• [Assignment] Below are some entries. Return exactly the lines from the one with "Given: Click the" through the final line, leaving out any pictures.

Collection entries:
===============

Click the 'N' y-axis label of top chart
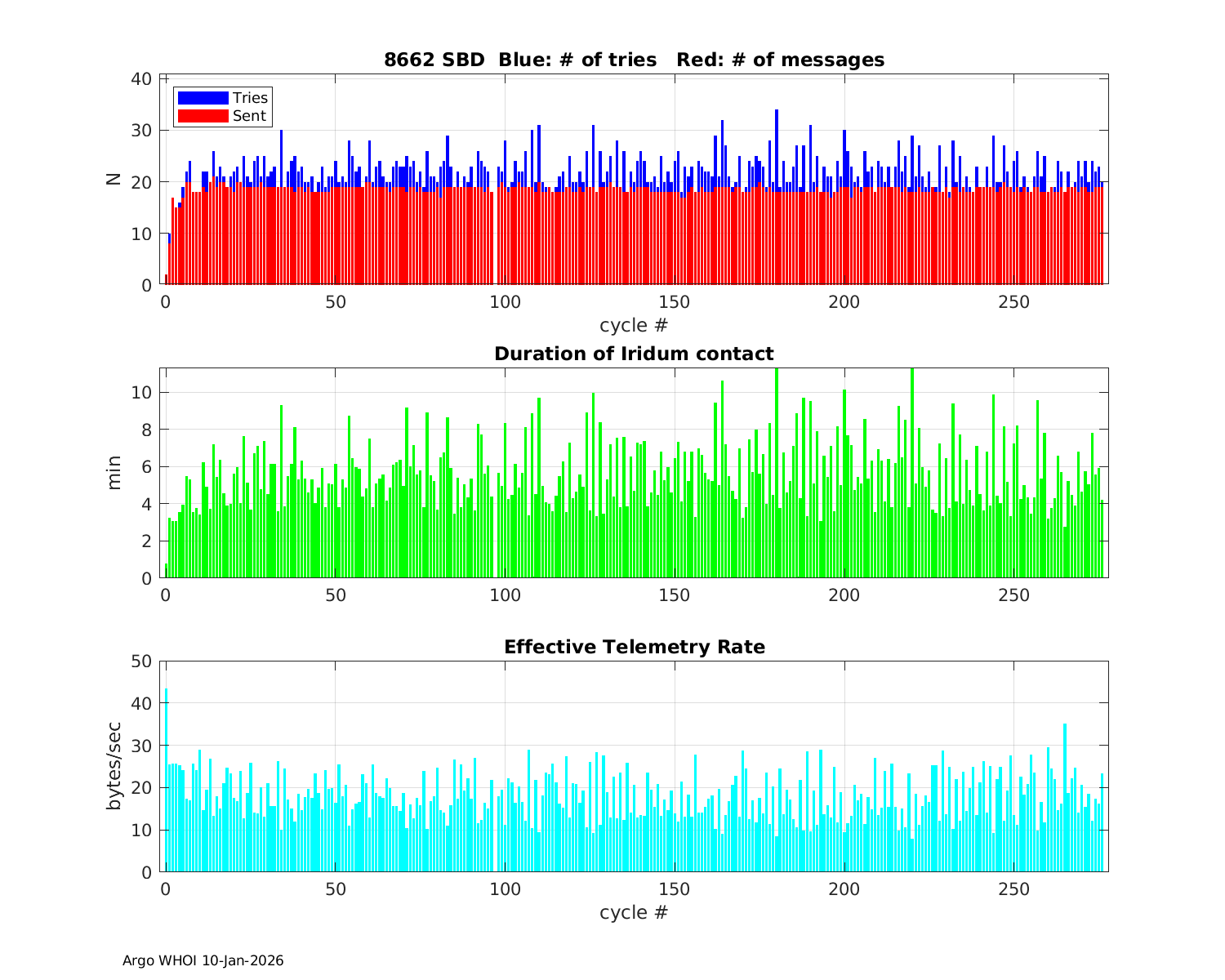The height and width of the screenshot is (980, 1225). tap(114, 180)
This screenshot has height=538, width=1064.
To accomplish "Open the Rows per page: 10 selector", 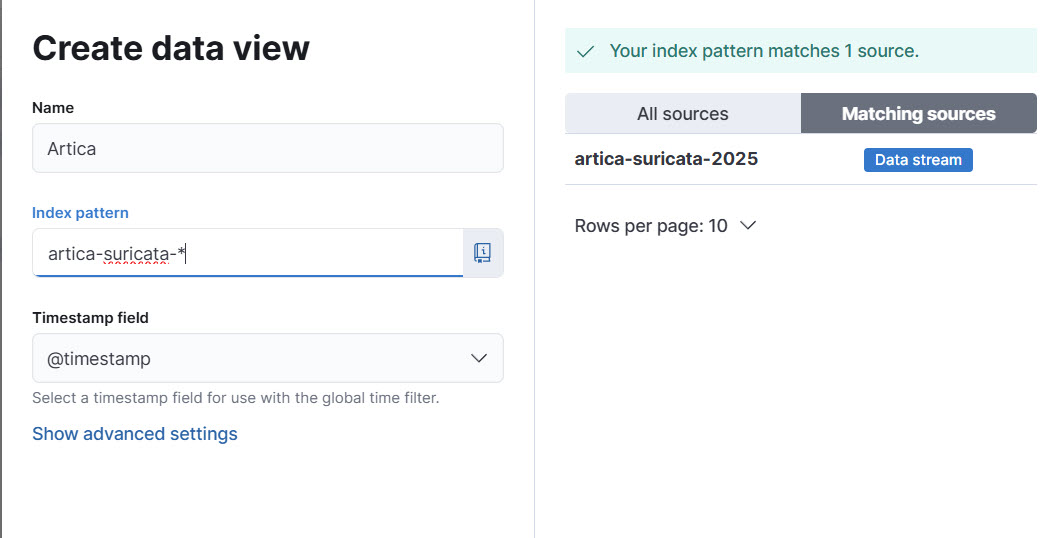I will pyautogui.click(x=664, y=226).
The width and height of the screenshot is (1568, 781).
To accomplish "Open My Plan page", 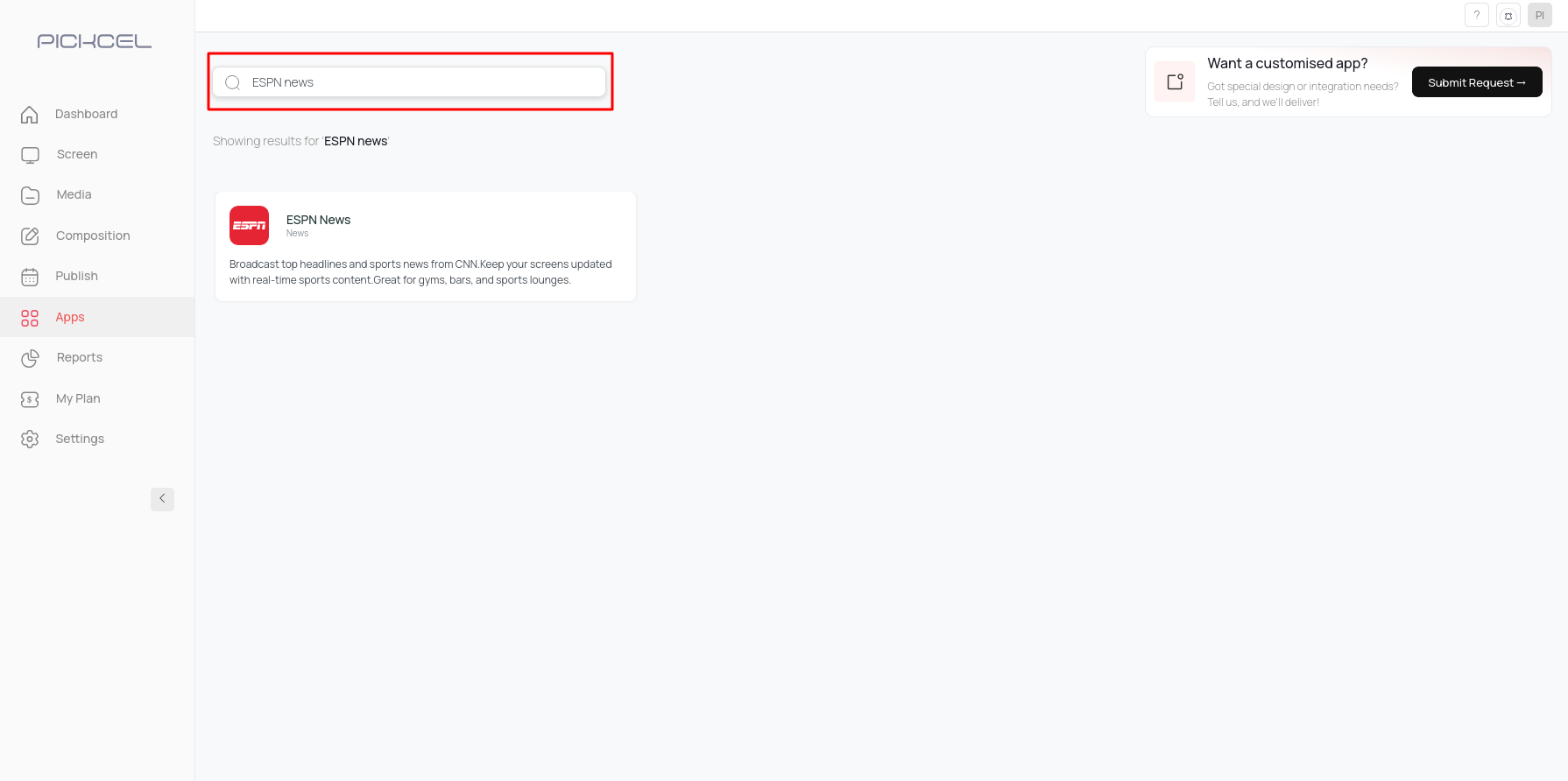I will (x=78, y=398).
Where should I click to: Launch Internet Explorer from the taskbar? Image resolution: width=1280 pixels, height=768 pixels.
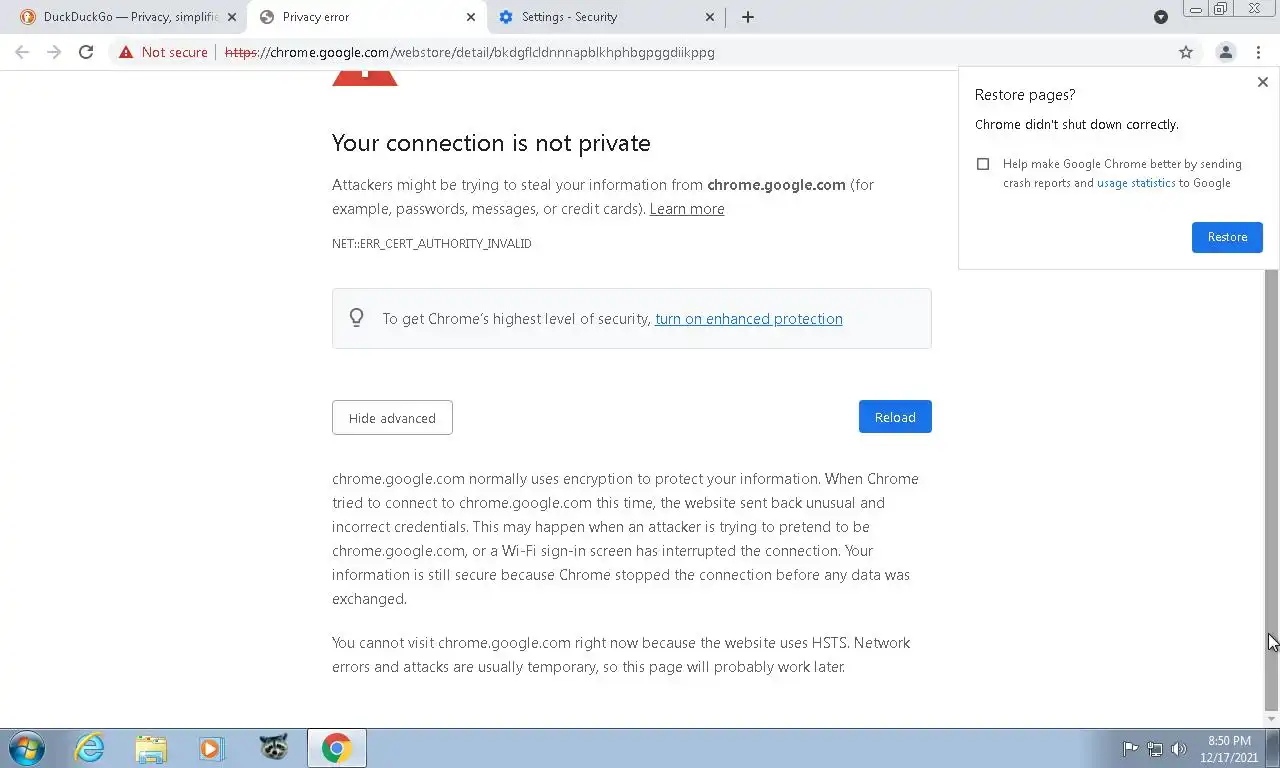(x=89, y=748)
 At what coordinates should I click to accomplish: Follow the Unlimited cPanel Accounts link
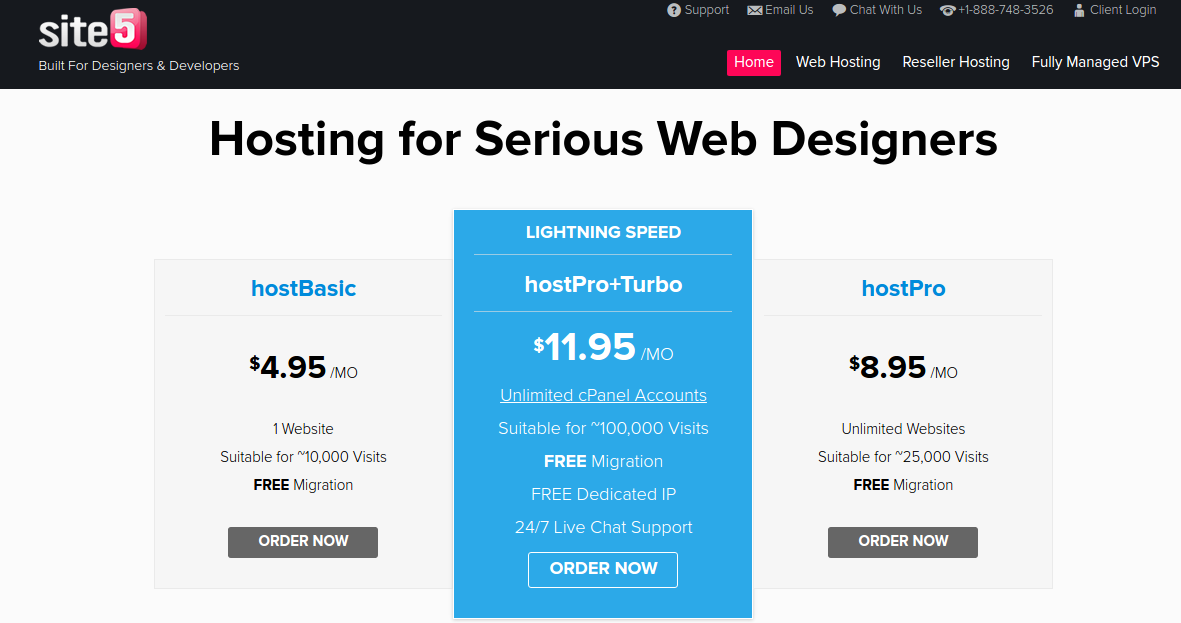coord(603,395)
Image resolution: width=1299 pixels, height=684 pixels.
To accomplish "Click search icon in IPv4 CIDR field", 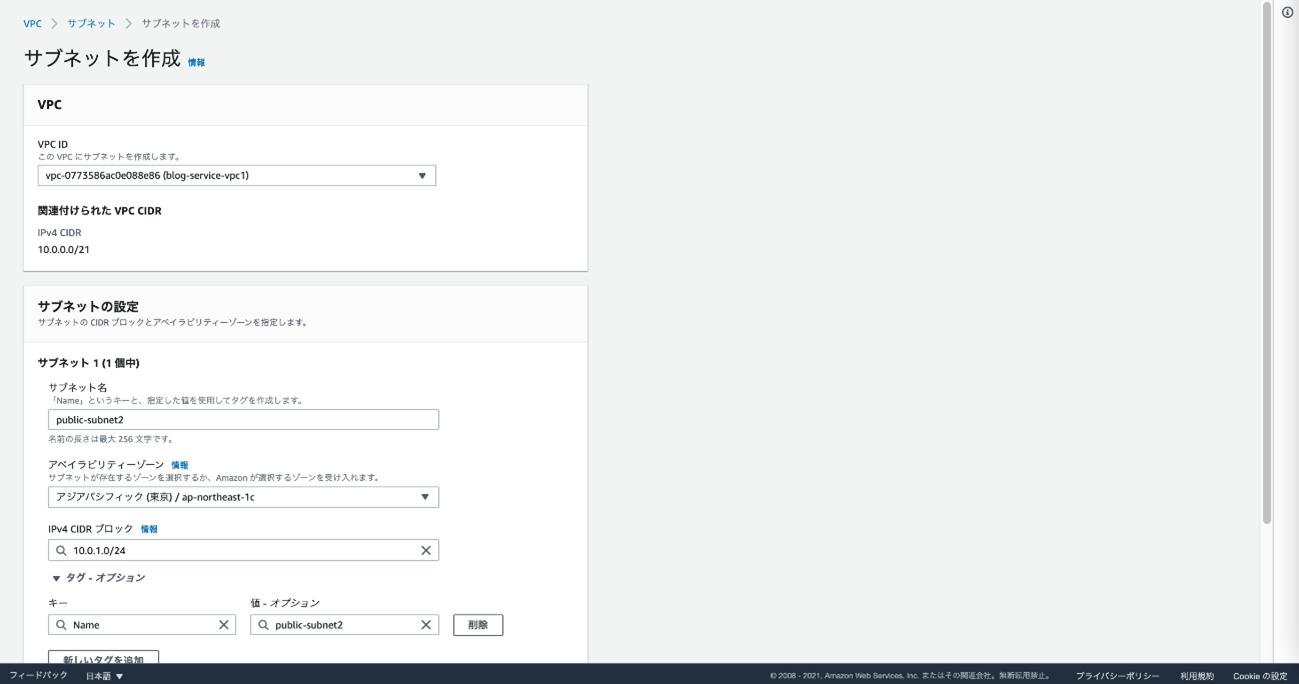I will [x=62, y=551].
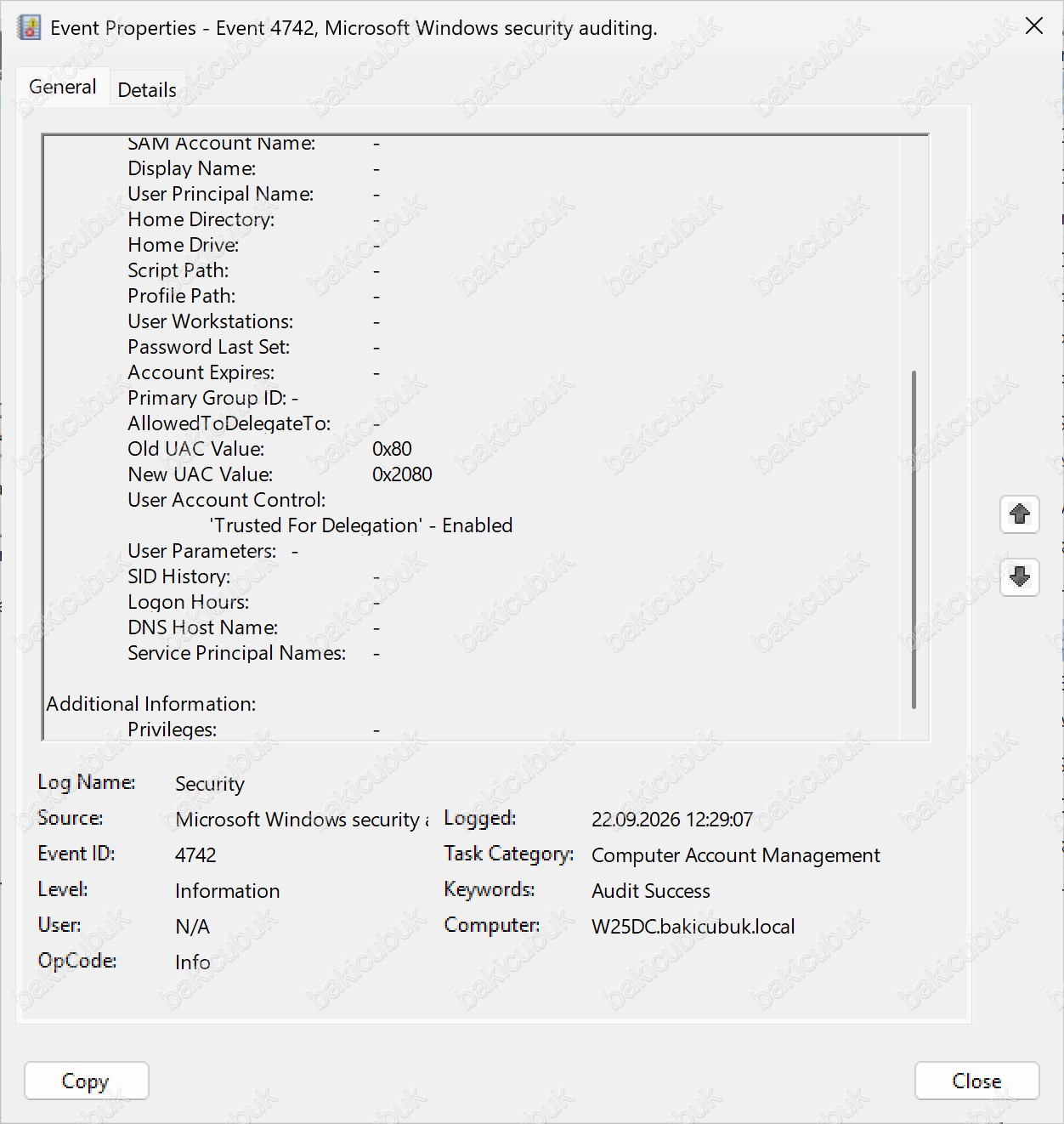The height and width of the screenshot is (1124, 1064).
Task: Click the Computer value W25DC.bakicubuk.local
Action: tap(693, 926)
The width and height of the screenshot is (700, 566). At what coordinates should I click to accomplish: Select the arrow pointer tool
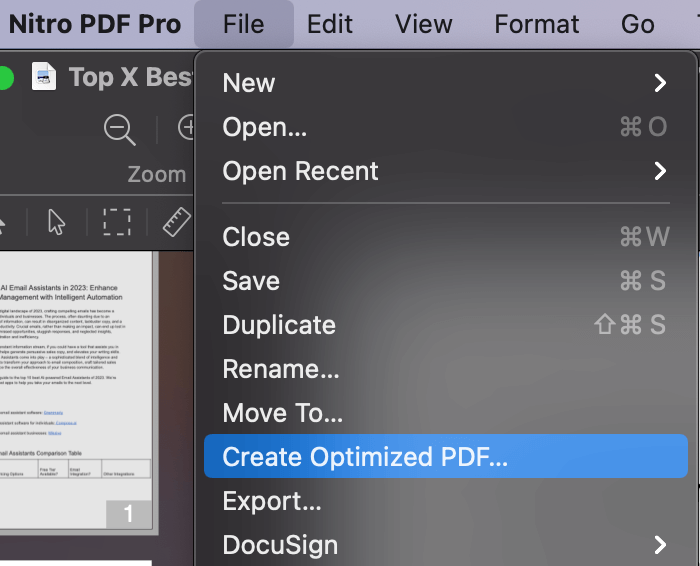coord(57,221)
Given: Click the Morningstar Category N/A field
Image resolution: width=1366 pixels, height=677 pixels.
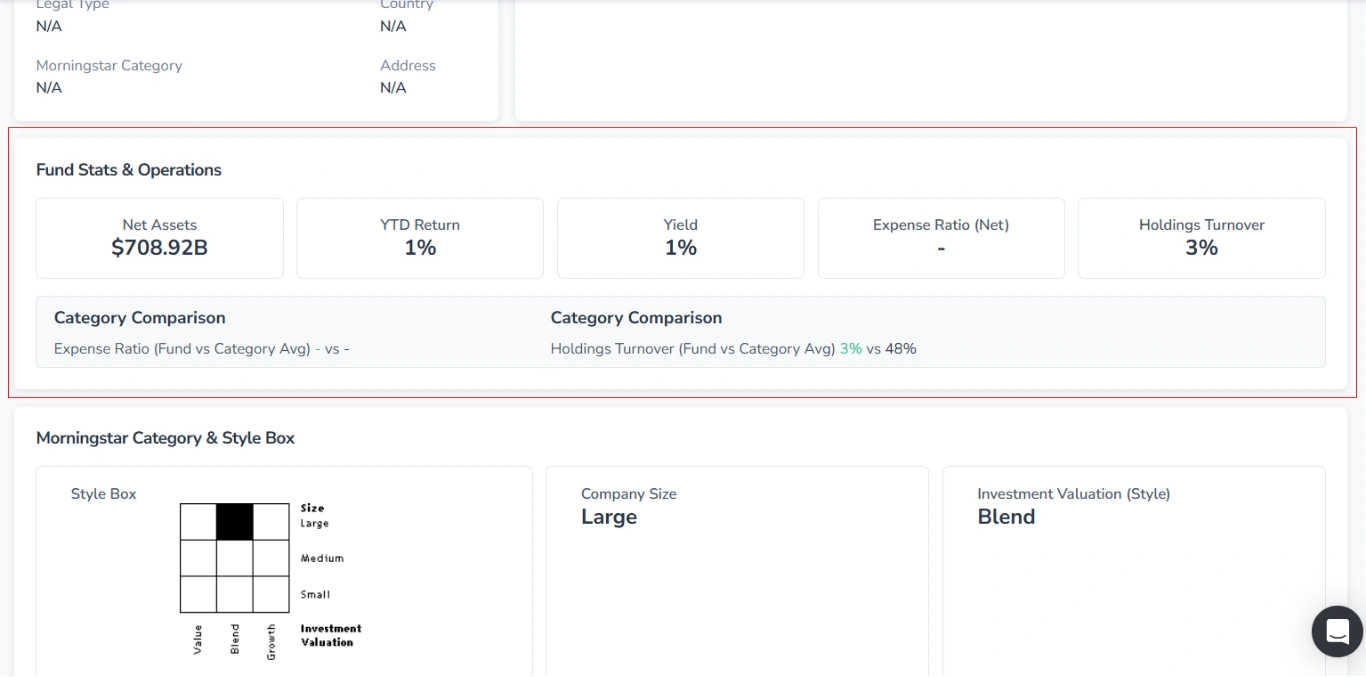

===============

• [Written answer]
Given: Click the Morningstar Category N/A field
Image resolution: width=1366 pixels, height=677 pixels.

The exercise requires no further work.